Information is an invaluable resource; no one can deny this fact. And as time has gone on, it has become easier and easier to gain access to it—all sorts of it. That is why it is time to talk about how to follow a Twitter hashtag properly. Our grandparents relied on libraries, newspapers, radio, and television news programs to find out what’s happening in the world around them. Both locally and globally. But that information was nonetheless limiting and not very prolific. Library books weren’t always current, and new ones came out sporadically enough that they were only good for more general bits of information.
Newspapers and television and radio news programs were a bit more frequent. However, they were issued at set times. And even if they happened to be released multiple times a day (as in the case of radio or television news). Something could always slip through the cracks that wasn’t as noteworthy at the time of printing or broadcasting. These days, however, information is very easily accessible, at any time of the day and on a variety of topics. Especially in Twitter.
Social Media and keeping up to date
There are many reliable (and, sadly, unreliable) sources of information available to a person in the 21st Century. As long as you have an internet connection, you’re tapped into a vast world of information any time you wish. Add social media to that equation, and that world is even easier to step foot into. Test it out. Log into your Facebook or Twitter account and see what you friends are talking about and what’s trending. Twitter is particularly good at this. It’s aim, in fact, is to collate the top news for each day (even multiple times a day). It lists the Twitter trending topics for all its users to see. Now the newspapers and other media platforms of yesteryear have modernized, joining the ranks of everyday citizens and exclusively online media to keep the information flowing on social media day and night, all year long.
No longer do we need to wait until the morning for the paperboy to come by and toss us the daily paper to see what’s been going on in the world, and no longer are we limited to news of what a particular newspaper’s editor chose to appear that day. Now, with just a little searching and clicking on a hashtag, we can find out if there was a tsunami in Fiji and who was affected, what the weather is like in Poland today, who won the World Cup, and plenty of other bits of information that might interest us. We can even follow events as they happen real-time, such as sports tournaments, awards ceremonies, natural disasters, crises, and wars. We just have to learn how to follow a Twitter hashtag!
Twitter as a Source of Information
Believe it or not, many people across the world flock to Twitter for their daily news. Why is that? As already mentioned, Twitter is great at keeping up with what’s trending in the news. The more people share something on the platform, the higher that topic trends, which then leads to more people talking about it, and so on and so forth.
The information often originates directly from a trusted media source and is then shared and reshared, tweeted and retweeted, liked and commented on. Other media may also pick up on the news and provide their take on it. In addition, often ordinary people share their views and opinions on the matter. Sometimes valid and sometimes wildly inaccurate, but all in all, one piece of information can easily gain momentum and become all that everyone is talking about. Sometimes, it may even lead to social change (obviously depending on the subject matter), as well as help many people learn about a certain facet of life they may not have been privy to previously.
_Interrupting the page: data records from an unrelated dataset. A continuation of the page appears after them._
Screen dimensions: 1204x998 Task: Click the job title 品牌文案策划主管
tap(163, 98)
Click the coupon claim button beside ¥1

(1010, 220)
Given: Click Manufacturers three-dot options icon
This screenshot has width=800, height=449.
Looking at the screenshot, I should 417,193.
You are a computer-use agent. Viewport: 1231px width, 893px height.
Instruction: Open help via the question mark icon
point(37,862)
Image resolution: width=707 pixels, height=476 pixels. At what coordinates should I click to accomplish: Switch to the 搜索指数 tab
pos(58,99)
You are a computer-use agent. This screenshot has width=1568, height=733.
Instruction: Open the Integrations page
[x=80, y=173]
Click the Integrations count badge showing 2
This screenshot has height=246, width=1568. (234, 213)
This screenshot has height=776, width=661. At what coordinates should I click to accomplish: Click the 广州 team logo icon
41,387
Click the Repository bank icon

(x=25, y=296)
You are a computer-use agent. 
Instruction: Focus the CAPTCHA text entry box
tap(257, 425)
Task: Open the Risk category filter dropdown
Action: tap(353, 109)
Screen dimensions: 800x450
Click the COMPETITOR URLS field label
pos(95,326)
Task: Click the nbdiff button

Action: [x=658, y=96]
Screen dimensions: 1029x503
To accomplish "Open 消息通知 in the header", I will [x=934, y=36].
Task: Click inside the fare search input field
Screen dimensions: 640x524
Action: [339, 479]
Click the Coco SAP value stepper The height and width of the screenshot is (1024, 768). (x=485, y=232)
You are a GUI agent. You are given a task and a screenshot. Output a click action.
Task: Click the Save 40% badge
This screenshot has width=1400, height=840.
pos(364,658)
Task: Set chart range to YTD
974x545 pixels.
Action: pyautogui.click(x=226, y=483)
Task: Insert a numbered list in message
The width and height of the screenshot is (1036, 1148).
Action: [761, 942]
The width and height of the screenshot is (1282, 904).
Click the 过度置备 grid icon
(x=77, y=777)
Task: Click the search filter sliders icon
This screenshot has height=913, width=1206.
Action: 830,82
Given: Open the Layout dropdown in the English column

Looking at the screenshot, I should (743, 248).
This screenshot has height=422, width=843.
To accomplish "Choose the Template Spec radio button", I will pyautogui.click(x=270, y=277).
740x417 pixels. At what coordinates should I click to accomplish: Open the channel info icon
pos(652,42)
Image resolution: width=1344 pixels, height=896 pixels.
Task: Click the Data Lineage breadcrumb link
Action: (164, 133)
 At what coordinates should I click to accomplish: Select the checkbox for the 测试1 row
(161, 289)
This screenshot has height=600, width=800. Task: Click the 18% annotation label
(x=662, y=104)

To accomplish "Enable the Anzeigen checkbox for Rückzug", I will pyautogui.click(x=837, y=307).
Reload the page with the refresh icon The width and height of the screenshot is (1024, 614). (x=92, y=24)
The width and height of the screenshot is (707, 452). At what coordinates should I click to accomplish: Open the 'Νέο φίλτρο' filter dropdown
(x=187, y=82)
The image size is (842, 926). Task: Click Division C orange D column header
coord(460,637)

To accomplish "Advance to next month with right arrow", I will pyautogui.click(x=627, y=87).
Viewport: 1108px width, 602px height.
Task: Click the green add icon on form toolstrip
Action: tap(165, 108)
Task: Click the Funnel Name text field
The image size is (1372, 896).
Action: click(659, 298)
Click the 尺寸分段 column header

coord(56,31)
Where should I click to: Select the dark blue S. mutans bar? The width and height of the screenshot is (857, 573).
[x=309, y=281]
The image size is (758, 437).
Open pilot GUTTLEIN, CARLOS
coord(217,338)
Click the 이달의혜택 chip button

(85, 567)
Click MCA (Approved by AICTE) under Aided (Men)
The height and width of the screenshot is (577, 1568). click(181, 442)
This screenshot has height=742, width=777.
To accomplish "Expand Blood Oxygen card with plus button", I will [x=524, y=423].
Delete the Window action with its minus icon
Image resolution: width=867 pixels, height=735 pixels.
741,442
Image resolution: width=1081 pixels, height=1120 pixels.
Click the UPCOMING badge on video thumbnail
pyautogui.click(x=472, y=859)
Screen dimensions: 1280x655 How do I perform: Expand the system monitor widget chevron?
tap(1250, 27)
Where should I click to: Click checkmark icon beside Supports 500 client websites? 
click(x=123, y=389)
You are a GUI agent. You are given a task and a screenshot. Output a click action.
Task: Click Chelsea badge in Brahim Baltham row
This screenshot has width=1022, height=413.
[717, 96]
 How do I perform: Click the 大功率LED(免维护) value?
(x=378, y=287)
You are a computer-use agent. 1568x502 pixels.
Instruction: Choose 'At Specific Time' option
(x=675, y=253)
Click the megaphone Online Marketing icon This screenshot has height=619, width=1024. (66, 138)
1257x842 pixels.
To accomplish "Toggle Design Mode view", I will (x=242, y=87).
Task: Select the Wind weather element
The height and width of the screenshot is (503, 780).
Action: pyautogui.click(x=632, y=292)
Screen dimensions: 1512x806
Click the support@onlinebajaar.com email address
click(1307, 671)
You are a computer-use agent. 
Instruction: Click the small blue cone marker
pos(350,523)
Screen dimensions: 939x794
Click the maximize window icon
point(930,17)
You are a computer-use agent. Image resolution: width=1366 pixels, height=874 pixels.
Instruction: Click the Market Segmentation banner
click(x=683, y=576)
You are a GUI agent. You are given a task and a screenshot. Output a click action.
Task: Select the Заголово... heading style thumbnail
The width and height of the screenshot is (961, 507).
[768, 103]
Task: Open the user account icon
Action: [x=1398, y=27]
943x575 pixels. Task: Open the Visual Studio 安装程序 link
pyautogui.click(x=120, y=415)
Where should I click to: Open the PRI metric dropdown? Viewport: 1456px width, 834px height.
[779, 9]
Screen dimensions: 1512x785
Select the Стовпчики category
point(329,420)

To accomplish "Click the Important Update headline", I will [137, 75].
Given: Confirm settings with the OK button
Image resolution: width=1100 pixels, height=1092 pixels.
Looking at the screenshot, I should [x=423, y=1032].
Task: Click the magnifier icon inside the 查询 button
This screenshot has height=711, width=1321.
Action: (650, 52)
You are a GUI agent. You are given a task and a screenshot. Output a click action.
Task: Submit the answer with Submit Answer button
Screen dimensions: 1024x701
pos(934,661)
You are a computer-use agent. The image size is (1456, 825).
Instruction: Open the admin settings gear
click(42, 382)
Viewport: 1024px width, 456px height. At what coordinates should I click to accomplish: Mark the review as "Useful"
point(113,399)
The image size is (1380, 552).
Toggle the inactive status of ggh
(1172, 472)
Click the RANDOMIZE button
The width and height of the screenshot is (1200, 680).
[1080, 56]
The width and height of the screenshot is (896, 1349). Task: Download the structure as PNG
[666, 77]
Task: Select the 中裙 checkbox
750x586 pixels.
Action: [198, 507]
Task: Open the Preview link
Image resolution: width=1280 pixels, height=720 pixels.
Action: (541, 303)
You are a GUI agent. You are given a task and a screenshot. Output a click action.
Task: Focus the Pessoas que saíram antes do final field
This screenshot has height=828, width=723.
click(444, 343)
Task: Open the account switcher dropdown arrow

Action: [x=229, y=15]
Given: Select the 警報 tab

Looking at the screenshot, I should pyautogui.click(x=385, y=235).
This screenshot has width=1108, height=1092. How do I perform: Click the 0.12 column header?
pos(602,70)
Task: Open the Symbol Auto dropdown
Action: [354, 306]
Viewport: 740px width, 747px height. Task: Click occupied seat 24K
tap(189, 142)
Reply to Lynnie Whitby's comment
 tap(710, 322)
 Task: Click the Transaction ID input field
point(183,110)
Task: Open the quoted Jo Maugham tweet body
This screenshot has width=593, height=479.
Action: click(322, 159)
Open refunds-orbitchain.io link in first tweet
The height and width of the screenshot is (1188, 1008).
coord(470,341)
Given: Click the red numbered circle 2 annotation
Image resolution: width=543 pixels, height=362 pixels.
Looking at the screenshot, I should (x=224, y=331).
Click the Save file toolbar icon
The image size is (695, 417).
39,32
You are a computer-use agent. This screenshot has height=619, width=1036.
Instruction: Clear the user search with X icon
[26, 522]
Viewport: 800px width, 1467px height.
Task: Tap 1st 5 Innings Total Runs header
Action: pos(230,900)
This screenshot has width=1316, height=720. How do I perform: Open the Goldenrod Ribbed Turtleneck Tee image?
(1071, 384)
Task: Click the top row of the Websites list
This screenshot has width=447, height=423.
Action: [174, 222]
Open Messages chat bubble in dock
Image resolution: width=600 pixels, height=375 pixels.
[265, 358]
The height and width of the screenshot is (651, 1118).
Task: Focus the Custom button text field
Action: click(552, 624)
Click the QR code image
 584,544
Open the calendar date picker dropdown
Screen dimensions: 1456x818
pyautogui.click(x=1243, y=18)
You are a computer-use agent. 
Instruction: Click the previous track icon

How to Follow a Twitter Hashtag
As already discussed in this article, Twitter collates trending information as it is shared on its platform. The sharing and collating are made much easier by the use of Twitter hashtags, which are often included in posts about certain topics.
There are a few ways in which you can look up Twitter hashtags:
- Simply scroll through your feed and see what the people you follow are tweeting about and the hashtags they’re using. You can click on each hashtag to see what others who aren’t in your feed are saying, too.
- If you already have a hashtag in mind, type into the Twitter search box at the top of the page. You will then be able to filter your search by top tweets, latest tweets, people (Twitter users) with the hashtag in the name or bio, photos that use the hashtag, and videos that use the hashtag. You can also use the Twitter advanced command search.
- For current trending topics, you can click on the Explore menu option on the left-hand side menu. It will show you what hashtags (and even non-hashtagged topics are trending at that moment).
Items in the news are often followed by a hashtag. The media source that first releases the information adds a hashtag in the hopes of spreading the news. Someone picks up on it and retweets it, starting the chain, and the more noteworthy the news is, the higher it will trend. And of course, this isn’t just limited to news sources, and many brands are making sure to harness the power of the hashtag for promotion.
The use of hashtags on Twitter make the platform a great source of news and information overall as it’s easy to check out and share what’s going on. Follow the right Twitter hashtag and the right account, and you’re sure to always be informed. Still, try to exercise caution and vet your media sources. Many have begun taking advantage of the short attention spans of internet users, particularly social media users, by sensationalizing or even falsifying news through clickbait headlines and other methods.
Take a second to look at the links. If it’s the BBC for example, you can be fairly sure that it’s credible, but if it’s something like bizstandardnews.com or similar, do a bit of sleuthing to see whether they can be trusted. (As an aside, bizstandardnews.com comes up on Wikipedia’s “List of fake news websites” article.) Not all information should be taken at its word, especially online, and it’s important to keep false information from spreading and causing damage.
Let’s Analyze Twitter Data!
So, now you know how to find and follow a Twitter hashtag to gain information. Great! If you’re looking to go one step forward, especially as a social media manager or marketer, there’s a way to use hashtags to your advantage. Say you want to create a hashtag of your own, or you’d like to track one that already exists. You can use the three options listed above if you want to go about it the long way. Or you can use Twitter analytics.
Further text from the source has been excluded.